From Here to Eternity_ The Restored Edit - Jones, James [393]
“Dont leave it,” he said. “Dont ever leave it. When a man has found something he really loves, he must always hang onto it, no matter what happens, whether it loves him or not. And,” he said with an almost religious fervor, “if it finally kills him, he should be grateful to it, for having just had the chance. Because thats the whole secret.”
Prew did not say anything. He still did not believe him. But how could he argue against a brain like Malloy.
“‘Because a man loves God,’” Jack Malloy said, his voice coming back up to normal again, “‘he must not expect God to love him in return.’ At least not according to his limited definition of love.”
Prew still did not say anything. He did not know what there was for him to say.
“I wont say good-by to you,” Malloy said, his voice entirely normal now, “because I wont know just when I’m going out. I’ll have to wait till the time comes up right. Then I’ll recognize it. Thats the only way to work a thing like that. So just forget all about it, and expect to see me till you dont.”

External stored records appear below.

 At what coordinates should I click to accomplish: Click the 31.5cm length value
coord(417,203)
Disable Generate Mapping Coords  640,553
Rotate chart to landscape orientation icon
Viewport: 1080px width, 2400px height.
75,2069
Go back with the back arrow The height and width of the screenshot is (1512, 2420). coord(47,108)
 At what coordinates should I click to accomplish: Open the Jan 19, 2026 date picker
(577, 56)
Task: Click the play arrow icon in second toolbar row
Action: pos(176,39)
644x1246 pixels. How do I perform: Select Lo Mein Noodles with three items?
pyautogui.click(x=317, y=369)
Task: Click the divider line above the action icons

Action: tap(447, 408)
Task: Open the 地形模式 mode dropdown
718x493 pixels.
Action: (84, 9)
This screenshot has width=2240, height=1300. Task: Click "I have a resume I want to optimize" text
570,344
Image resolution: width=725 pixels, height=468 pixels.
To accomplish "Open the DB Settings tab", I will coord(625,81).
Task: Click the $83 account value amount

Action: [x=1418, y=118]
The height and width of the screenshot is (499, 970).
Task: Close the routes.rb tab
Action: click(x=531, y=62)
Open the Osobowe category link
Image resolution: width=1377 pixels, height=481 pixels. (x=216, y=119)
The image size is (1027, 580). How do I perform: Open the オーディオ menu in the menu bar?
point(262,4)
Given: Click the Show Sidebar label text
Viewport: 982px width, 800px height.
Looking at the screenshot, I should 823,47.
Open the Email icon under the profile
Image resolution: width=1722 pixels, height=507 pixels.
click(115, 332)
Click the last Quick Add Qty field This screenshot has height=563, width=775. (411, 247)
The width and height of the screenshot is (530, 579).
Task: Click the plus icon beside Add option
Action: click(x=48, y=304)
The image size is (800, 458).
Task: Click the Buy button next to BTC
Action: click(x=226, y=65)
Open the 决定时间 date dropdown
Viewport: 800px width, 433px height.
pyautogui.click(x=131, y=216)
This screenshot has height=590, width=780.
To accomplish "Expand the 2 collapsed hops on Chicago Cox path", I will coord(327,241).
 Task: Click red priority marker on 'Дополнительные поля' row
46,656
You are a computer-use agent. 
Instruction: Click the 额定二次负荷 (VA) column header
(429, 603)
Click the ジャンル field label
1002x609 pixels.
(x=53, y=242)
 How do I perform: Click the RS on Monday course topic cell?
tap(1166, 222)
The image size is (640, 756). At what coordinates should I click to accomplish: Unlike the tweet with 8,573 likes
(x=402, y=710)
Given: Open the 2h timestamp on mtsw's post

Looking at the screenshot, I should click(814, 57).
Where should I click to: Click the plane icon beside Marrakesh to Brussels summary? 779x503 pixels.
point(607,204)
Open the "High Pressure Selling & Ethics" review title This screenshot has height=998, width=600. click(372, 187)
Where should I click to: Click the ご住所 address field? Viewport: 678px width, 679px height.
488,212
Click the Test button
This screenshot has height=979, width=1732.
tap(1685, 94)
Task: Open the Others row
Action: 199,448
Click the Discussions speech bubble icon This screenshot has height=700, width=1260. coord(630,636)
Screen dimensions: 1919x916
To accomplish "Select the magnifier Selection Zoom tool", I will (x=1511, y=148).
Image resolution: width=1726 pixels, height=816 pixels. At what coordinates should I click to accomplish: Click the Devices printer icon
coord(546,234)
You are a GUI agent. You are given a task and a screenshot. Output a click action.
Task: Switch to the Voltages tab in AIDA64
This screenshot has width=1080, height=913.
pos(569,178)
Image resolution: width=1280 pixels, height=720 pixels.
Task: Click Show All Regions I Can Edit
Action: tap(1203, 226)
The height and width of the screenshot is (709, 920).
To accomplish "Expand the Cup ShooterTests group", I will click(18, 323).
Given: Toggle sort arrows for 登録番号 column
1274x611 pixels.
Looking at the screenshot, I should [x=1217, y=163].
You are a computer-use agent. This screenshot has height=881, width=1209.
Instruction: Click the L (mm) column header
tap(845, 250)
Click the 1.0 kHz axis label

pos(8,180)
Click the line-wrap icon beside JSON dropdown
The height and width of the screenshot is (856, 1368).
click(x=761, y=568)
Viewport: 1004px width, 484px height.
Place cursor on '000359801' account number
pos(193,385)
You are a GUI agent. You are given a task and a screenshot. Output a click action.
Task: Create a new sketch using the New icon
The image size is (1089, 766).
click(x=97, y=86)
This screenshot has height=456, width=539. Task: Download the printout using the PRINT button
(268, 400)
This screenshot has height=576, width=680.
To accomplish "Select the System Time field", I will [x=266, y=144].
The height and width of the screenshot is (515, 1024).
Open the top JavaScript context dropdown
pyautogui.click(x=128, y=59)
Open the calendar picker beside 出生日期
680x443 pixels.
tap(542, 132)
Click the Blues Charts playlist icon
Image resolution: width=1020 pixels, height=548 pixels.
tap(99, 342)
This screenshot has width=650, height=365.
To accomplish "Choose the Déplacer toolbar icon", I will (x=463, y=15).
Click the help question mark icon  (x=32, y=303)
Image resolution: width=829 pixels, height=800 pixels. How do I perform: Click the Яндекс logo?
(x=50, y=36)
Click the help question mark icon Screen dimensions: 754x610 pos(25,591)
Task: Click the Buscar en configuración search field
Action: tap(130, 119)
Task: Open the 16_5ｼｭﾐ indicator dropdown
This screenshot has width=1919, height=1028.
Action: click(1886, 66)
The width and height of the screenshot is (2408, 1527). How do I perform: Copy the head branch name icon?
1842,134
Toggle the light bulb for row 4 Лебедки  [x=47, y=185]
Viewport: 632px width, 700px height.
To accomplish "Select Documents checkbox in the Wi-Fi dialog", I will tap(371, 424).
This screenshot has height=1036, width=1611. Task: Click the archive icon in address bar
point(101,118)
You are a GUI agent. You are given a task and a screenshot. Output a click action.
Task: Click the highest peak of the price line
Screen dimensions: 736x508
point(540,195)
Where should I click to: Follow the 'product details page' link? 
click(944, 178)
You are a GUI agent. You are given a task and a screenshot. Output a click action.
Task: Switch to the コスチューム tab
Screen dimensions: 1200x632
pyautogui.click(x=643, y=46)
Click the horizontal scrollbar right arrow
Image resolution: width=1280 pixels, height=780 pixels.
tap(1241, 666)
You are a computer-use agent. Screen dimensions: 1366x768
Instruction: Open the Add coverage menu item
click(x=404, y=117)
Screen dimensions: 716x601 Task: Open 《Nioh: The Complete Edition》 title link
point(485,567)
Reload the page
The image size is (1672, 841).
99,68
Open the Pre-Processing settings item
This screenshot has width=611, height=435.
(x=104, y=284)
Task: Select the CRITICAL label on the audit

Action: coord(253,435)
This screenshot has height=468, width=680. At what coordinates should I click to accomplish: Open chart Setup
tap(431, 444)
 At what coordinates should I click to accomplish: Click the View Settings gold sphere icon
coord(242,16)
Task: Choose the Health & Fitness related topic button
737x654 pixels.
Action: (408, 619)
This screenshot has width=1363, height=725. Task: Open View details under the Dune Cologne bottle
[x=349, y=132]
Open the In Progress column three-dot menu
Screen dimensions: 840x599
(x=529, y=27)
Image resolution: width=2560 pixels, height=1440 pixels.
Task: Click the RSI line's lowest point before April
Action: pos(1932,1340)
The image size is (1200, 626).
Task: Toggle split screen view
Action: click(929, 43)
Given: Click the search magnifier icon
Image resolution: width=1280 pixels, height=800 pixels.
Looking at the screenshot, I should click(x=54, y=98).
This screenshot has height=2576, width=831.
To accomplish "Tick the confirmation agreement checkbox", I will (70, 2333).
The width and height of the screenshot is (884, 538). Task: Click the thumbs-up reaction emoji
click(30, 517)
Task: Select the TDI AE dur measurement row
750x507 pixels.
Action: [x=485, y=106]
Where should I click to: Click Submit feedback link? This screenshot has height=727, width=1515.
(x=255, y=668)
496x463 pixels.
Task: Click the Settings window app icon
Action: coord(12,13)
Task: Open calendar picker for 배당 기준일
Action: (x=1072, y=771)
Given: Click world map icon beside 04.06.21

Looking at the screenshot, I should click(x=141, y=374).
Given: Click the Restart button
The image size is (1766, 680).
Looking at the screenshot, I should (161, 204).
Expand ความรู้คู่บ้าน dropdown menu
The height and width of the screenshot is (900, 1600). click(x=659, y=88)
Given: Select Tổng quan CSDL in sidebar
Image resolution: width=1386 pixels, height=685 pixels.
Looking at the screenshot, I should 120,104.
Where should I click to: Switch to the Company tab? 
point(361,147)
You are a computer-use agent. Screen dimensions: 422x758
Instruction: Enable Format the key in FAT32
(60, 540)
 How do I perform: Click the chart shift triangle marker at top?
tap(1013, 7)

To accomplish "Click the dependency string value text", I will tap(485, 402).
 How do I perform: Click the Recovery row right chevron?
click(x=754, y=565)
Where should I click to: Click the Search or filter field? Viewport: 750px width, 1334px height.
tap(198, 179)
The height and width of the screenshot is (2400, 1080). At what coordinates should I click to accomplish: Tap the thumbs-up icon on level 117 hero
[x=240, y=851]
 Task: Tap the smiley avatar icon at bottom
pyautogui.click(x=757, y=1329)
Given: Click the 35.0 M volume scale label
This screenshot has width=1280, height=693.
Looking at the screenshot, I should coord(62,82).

“It seems like,” Prew said contortedly, “it seems like life is made up of saying hello to people we dont like and good-by to people we do.”
“Thats horse shit,” Jack Malloy said. “Sentimental horse shit. Dont ever let me hear you say a thing like that again. You just happen to be going through a period of the good-bys. Every man has them to go through at different times. Now shut up with that crap. And lets hit the sack.”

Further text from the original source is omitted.